Deux ans après le tsunami dans la province indonésienne d'Aceh, le micro-crédit aide des milliers d'habitants, surtout des femmes, à recommencer leur vie.

Deux ans après le tsunami dans la province indonésienne d'Aceh, le micro-crédit aide des milliers d'habitants, surtout des femmes, à recommencer leur vie.

Le promoteur de ce concept, le Bangladais Muhammad Yunus, surnommé le «banquier des pauvres» et prix Nobel de la paix 2006, est pourtant méconnu dans le nord de Sumatra, tout comme l'est sa banque Grameen.

Dans le village de Lam Kuta, dévasté par le raz-de-marée du 26 décembre 2004, des petits commerces repartent grâce à de modestes prêts sans intérêt.

Salmia, 36 ans, écosse des haricots dans la cuisine exiguë de sa maison récemment reconstruite par une organisation humanitaire.

Grâce à deux emprunts d'un million de roupies (110 dollars chacun) souscrits auprès d'un groupement de femmes du village pour confectionner et vendre des gâteaux, les revenus de l'assistante maternelle ont presque doublé.

«J'ai acheté des poêles, un batteur et tout ce dont j'avais besoin», dit-elle, montrant les ustensiles empilés sur le sol.

Chaque soir Salmia confectionne des beignets ou des gâteaux au manioc et les dépose dans les étals voisins le lendemain matin. «Je récupère l'argent le soir. Je fais environ 500 000 roupies par mois (55 $)», sourit-elle, satisfaite.
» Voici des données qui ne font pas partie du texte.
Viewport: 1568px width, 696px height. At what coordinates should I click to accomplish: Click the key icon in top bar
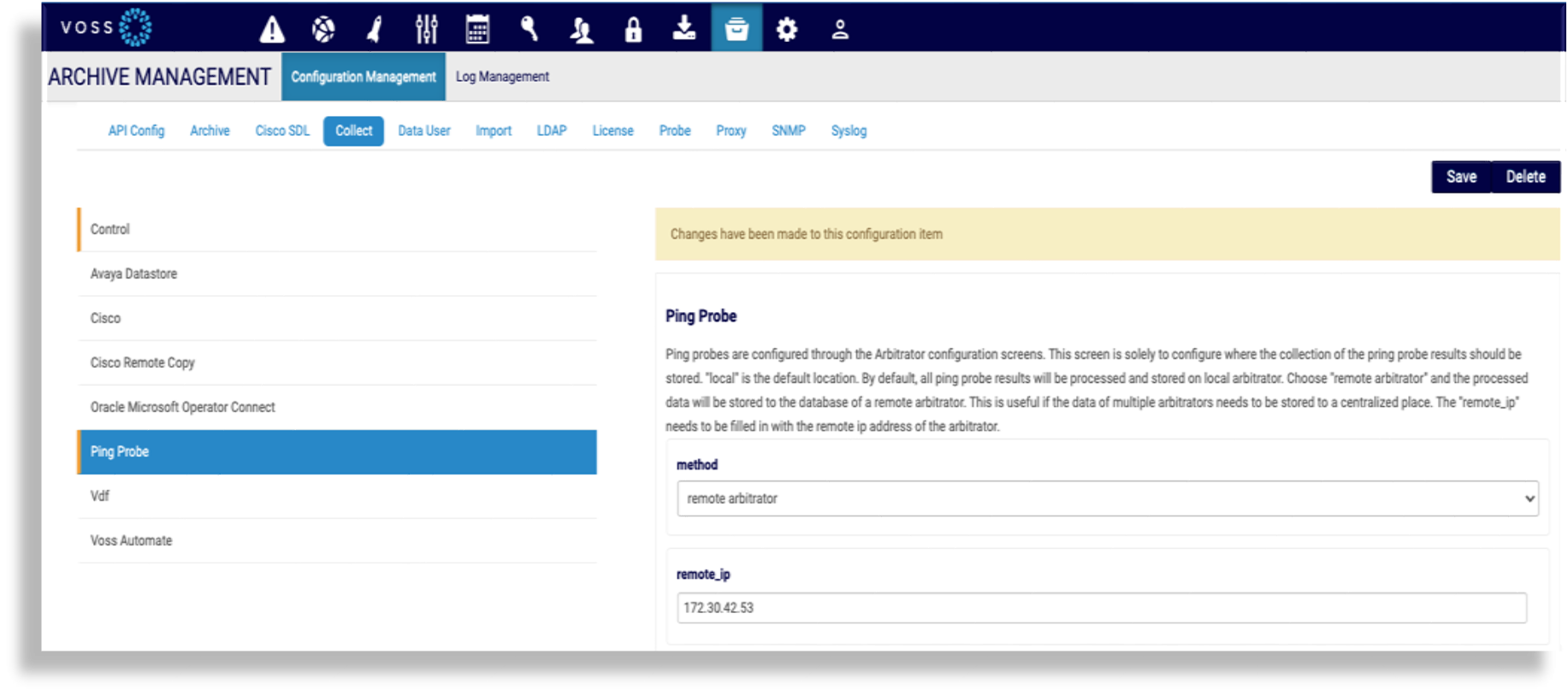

De l'autre côté de la rue, quand le tsunami a emporté son mari, l'un de ses dix enfants et anéanti la petite entreprise de construction de puits de la famille, Abida, 50 ans, a dû recommencer à zéro, seule avec 9 enfants.

«Je n'avais pas l'argent pour racheter du sable, du ciment et les moules pour faire les buses», dit-elle, ajoutant qu'«avec tous ces enfants, il faut continuer a avancer».

Aussi, il y a un an, Abida a rejoint 9 autres femmes du village à l'invitation de Triangle génération humanitaire.

Cette ONG française a apporté un capital de 75 000 euros (114 000 $ CAN) réparti sur 9 groupes de 10 personnes qui déposent chacune 50 centimes par semaine dans une cagnotte.

«L'idée était non seulement d'aider à relancer l'économie locale mais aussi de reformer les liens sociaux rompus lors du tsunami», explique Abel Bové, le chef du projet.

Chaque semaine un membre tiré au sort remporte la cagnotte, et, plus important, l'un d'entre eux peut demander au chef du groupe un prêt de 200 $ maximum.

Grâce aux nombreuses maisons à reconstruire dans son village sinistré, Abida a relancé l'entreprise de son mari et emploie aujourd'hui deux ouvriers.

Selon Abel Bové, les bénéficiaires ont remboursé leurs emprunts, motivés par la pression morale et la confiance mutuelle mais les femmes sont plus fiables que les hommes, estime-t-il.

S.M. Ahsan Habib, responsable de la Fondation Grameen à Aceh qui espère aider 25 000 personnes d'ici à 2009 avec le micro-crédit, admet que «si l'on donne l'argent aux hommes, ils le dépensent au café ou en cigarettes».

Les principes de la loi islamique ou charia sont graduellement appliqués dans la province d'Aceh, y compris dans les petites banques rurales où l'on ne pratique pas de taux d'intérêt, contraires à la religion musulmane, mais un système de partage des profits entre créditeur et débiteur.

Depuis mai, la Banque asiatique de développement a insufflé près de 8 millions et demi de dollars dans 140 de ces banques pour aider 100 000 personnes à Aceh et Nias.

C'est le cas de Ita, 26 ans, dans le village de Lam Cot, à l'extérieur de la capitale provinciale Banda Aceh, qui a emprunté 500 000 roupies pour faire des biscuits traditionnels «kekarah» avec sa mère Saudah.

Grâce au micro-crédit, «je peux stocker des ingrédients comme le riz, l'huile ou le pétrole domestique pour faire plus de biscuits donc plus de profit», dit la jeune femme qui reçoit même des commandes de Jakarta.